Re: [libvirt] [PATCH v4 5/7] nodedev: Disable/re-enable polling on the udev fd

Posted by Erik Skultety 8 years, 4 months ago

On Fri, Sep 29, 2017 at 09:46:48AM -0400, John Ferlan wrote:
>
>
> On 09/28/2017 06:00 AM, Erik Skultety wrote:
> > [...]
> >
> >>>
> >>>          nodeDeviceLock();
> >>> +        priv = driver->privateData;
> >>>          udev_monitor = DRV_STATE_UDEV_MONITOR(driver);
> >>>
> >>>          if (!udevEventCheckMonitorFD(udev_monitor, privateData->monitor_fd)) {
> >>> @@ -1725,6 +1727,9 @@ udevEventHandleThread(void *opaque)
> >>>          device = udev_monitor_receive_device(udev_monitor);
> >>>          nodeDeviceUnlock();
> >>>
> >>> +        /* Re-enable polling for new events on the @udev_monitor */
> >>> +        virEventUpdateHandle(priv->watch, VIR_EVENT_HANDLE_READABLE);
> >>> +
> >>
> >> I think this should only be done when privateData->nevents == 0?  If we
> >> have multiple events to read, then calling virEventPollUpdateHandle,
> >> (eventually) for every pass through the loop seems like a bit of
> >> overkill especially if udevEventHandleCallback turns right around and
> >> disables it again.
> >>
> >> Also fortunately there isn't more than one udev thread sending the
> >> events since you access the priv->watch without the driver lock...
> >>
> >> Conversely perhaps we only disable if events > 1... Then again, how does
> >> one get to 2 events queued if we're disabling as soon as we increment
> >
> > Very good point, technically events would still get queued, we just wouldn't
> > check and yes, we would process 1 event at a time. Not optimal, but if you look
> > at the original code and compare it with this one performance-wise (and I hope
> > I haven't missed anything that would render everything I write next a complete
> > rubbish), the time complexity hasn't changed, the space complexity hasn't
> > changed, what changed is code complexity which makes the code a bit slower due
> > to the excessive locking and toggling the FD polling back and forth. So
> > essentially you've got the same thing as you had before..but asynchronous.
> > However, yes, the usage of @nevents is completely useless now (haven't realized
> > that immediately, thanks) and a simple signalling should suffice.
>
> Having it "slower" is necessarily bad ;-)  That gives some of the other
> slower buggers a chance to fill in the details we need. Throwing the
> control back to udev quicker could aid in that too.
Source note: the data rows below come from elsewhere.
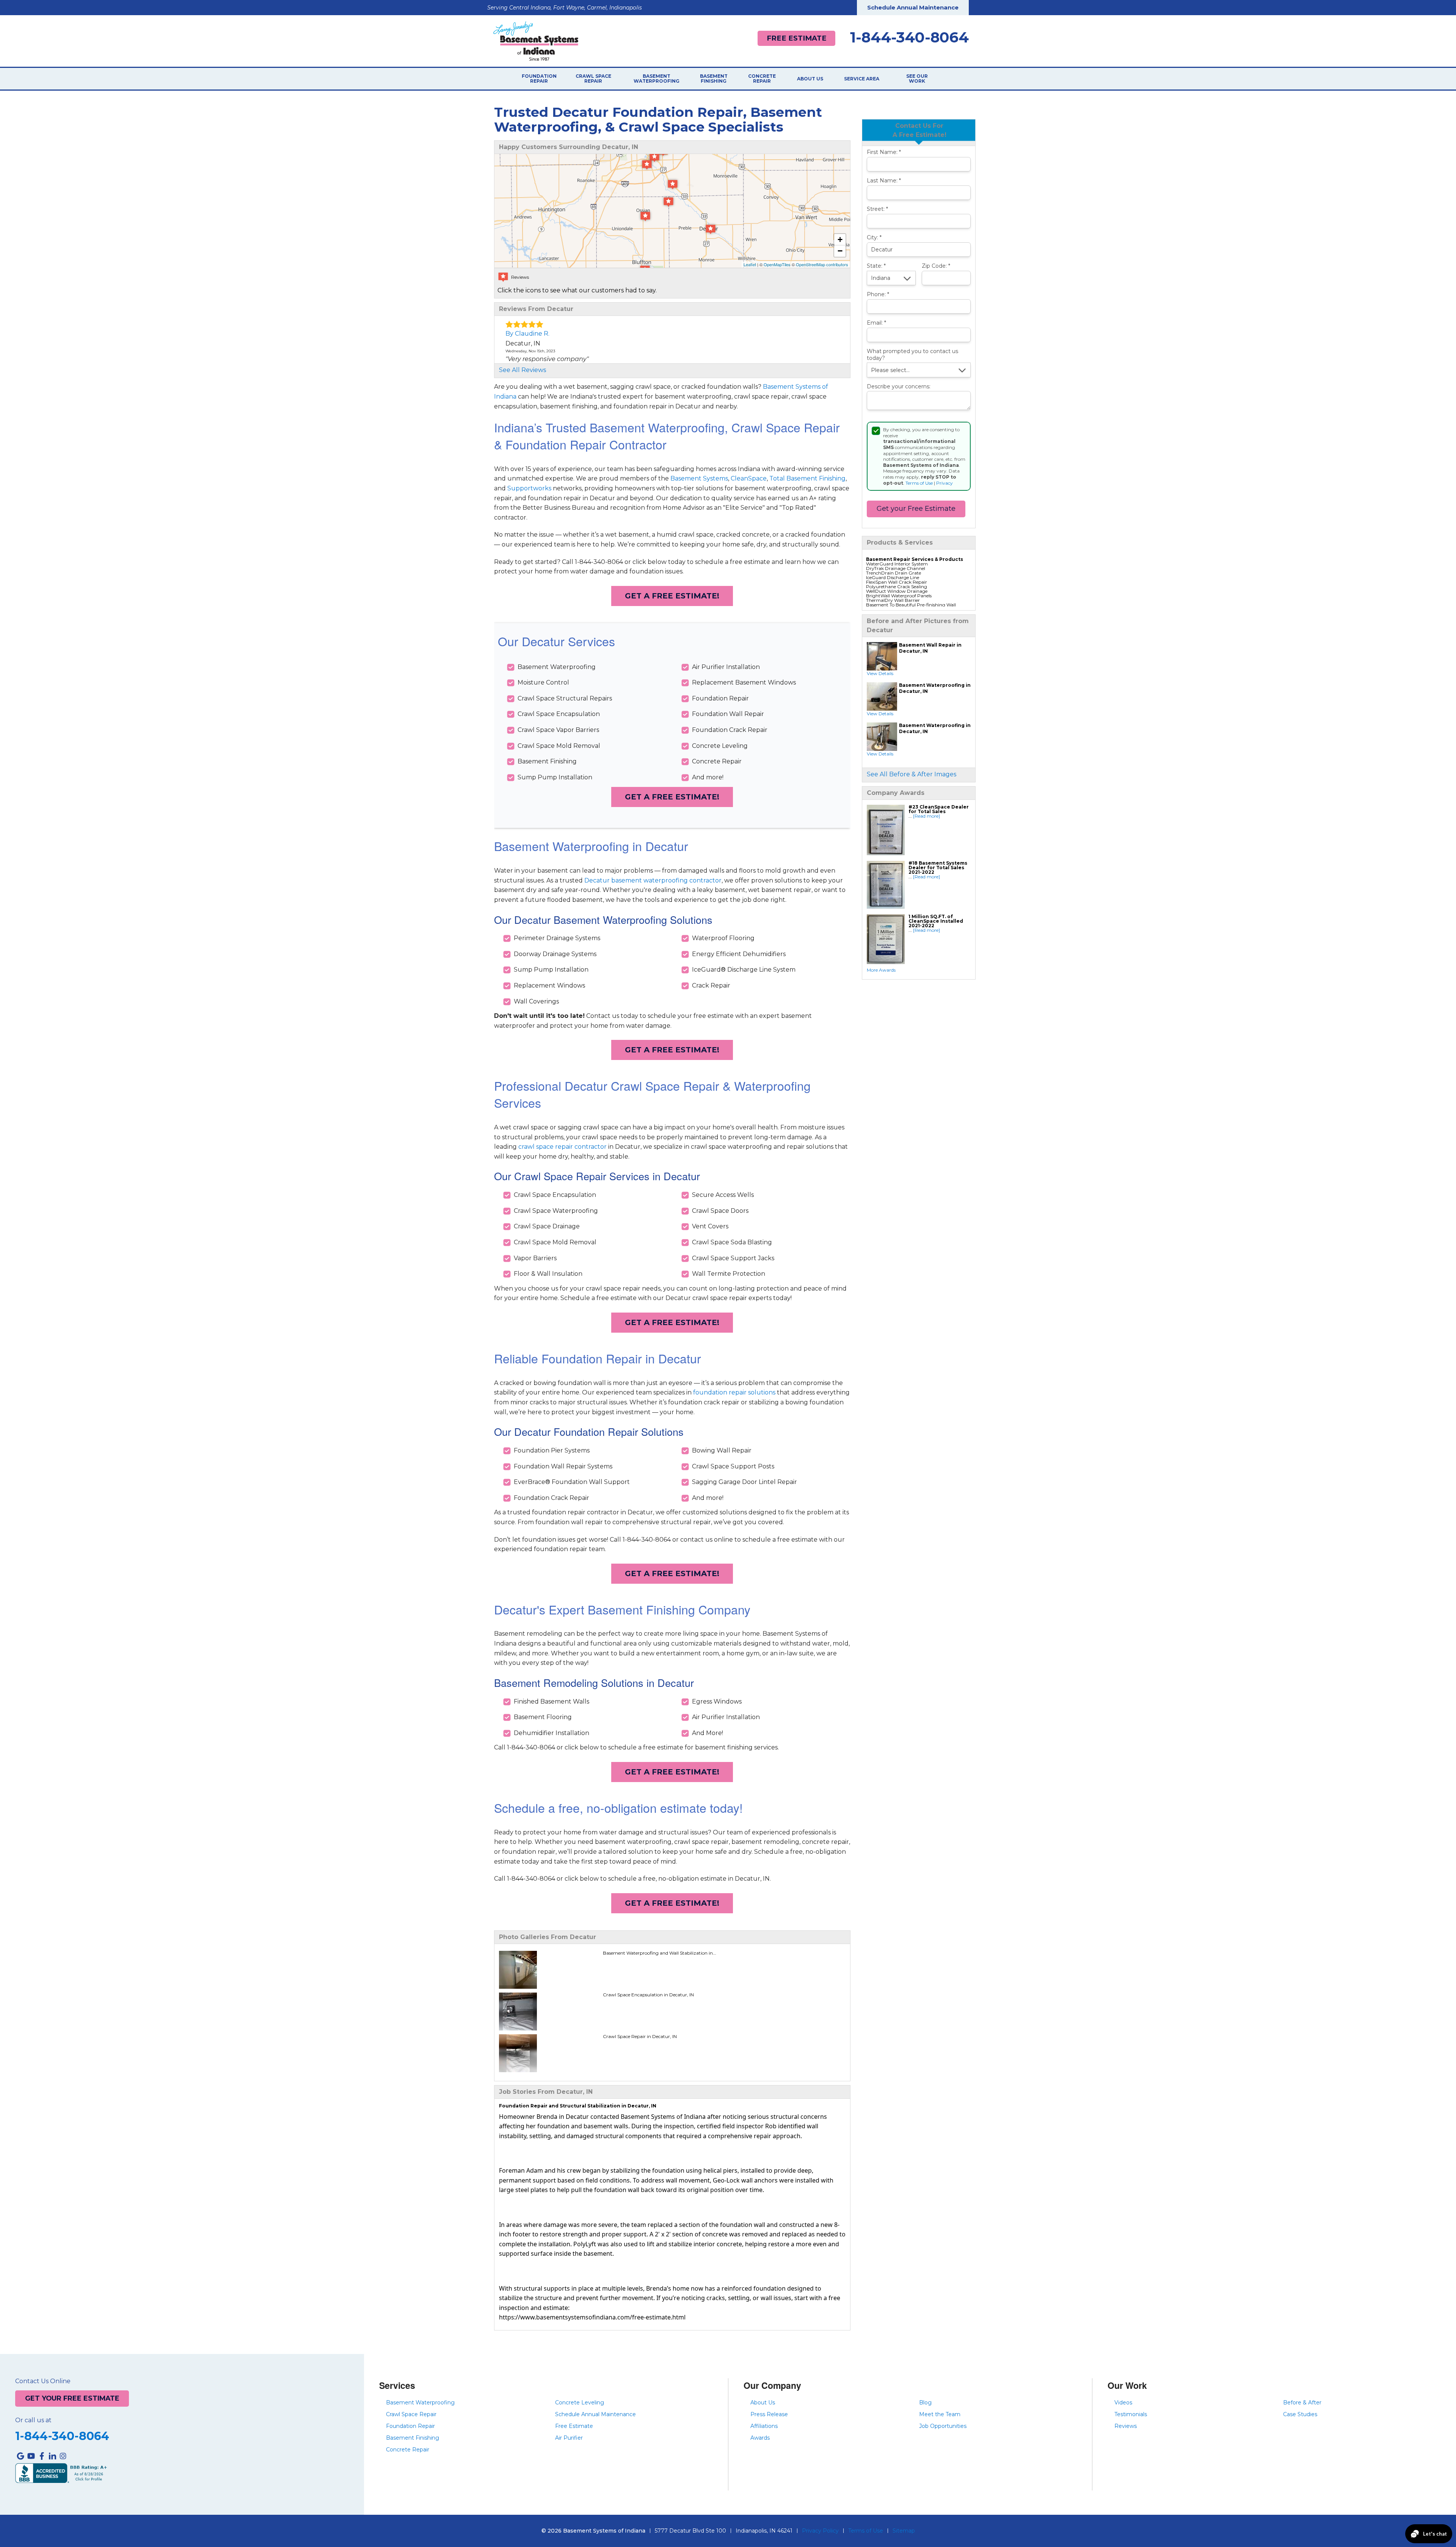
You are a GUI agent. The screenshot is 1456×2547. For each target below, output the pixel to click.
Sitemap (904, 2530)
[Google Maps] (20, 2456)
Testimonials (1130, 2414)
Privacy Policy (820, 2530)
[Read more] (926, 816)
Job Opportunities (942, 2426)
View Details (880, 673)
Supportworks (529, 488)
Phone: (878, 294)
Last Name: (884, 180)
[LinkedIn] (52, 2456)
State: (876, 266)
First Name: (884, 152)
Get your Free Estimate (916, 508)
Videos (1123, 2402)
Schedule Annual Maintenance (913, 7)
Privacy (944, 483)
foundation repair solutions (734, 1392)
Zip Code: (936, 266)
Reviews (1125, 2426)
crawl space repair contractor (562, 1146)
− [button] (840, 251)
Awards (760, 2437)
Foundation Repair (539, 79)
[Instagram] (62, 2456)
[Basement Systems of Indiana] (535, 40)
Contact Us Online (43, 2381)
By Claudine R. (527, 333)
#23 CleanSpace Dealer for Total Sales (938, 809)
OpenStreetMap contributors (822, 264)
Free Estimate (797, 38)
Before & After (1302, 2402)
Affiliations (764, 2426)
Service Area (861, 79)
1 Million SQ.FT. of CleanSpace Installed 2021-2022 (935, 921)
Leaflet (750, 264)
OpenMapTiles (777, 264)
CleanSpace (749, 478)
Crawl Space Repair (593, 79)
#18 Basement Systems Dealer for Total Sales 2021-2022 (937, 867)
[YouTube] (31, 2456)
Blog (925, 2402)
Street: (877, 209)
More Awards (881, 970)
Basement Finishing (714, 79)
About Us (810, 79)
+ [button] (840, 239)
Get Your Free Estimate (72, 2398)
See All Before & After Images (911, 774)
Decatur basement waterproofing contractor (653, 880)
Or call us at (33, 2420)
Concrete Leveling (579, 2402)
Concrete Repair (762, 79)
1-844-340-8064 (909, 37)
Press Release (769, 2414)
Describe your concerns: (898, 386)
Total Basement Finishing (807, 478)
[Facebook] (41, 2456)
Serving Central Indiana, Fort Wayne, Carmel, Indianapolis (564, 7)
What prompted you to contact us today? (912, 354)
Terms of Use (919, 483)
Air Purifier (569, 2437)
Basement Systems (699, 478)
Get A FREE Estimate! (672, 595)
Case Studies (1300, 2414)
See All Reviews (522, 370)
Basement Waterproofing (656, 79)
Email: (876, 323)
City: (874, 237)
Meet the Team (939, 2414)
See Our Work (917, 79)
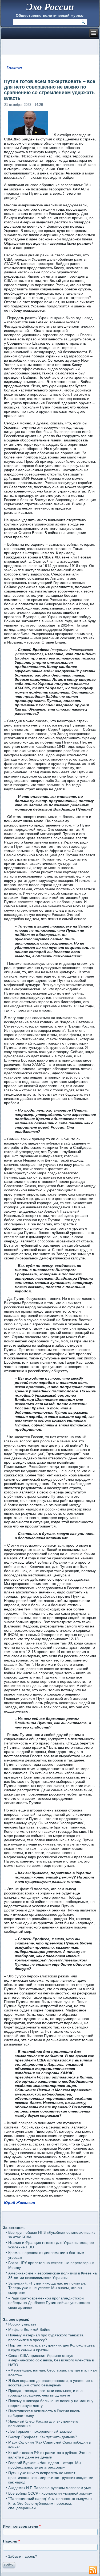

I'm sorry, but I don't follow, how do you hand control back over to something
you can't control? udev is not paused in any way during the phase libvirt is
processing the events, so it keeps pushing new events to the socket queue,
until it can't push any more.

>
> >
> > So how could we make it faster though? I thought more about the idea you shared
> > in one of the previous reviews, letting the thread actually pull all the data
> > from the monitor, to which I IIRC replied something in the sense that the event
> > counting mechanism wouldn't allow that and it would break. Okay, let's drop the
> > event counting. What if we now let both the udev handler thread and the event
> > loop "poll" the file descriptor, IOW let the event loop polling the monitor fd,
> > thus invoking udevHandleCallback which would in turn keep signalling the handler
> > thread that there are some data. The difference now in the handler thread would
> > be that it wouldn't blindly trust the callback about the data, because of the
> > scheduling issue, it would keep poking the monitor itself until it gets either
> > EAGAIN or EWOULDBLOCK from recvmsg() called in libudev,  which would then be the
> > signal to start waiting on the condition. The next an event appears, a signal
> > from udevHandleCallback would finally have a meaning and wouldn't be ignored.
>
> Is making it faster really a goal?  It's preferable that it works

"I would think it would be overkill to disable/enable for just 1 event." I was
trying to come up with something faster based on that statement.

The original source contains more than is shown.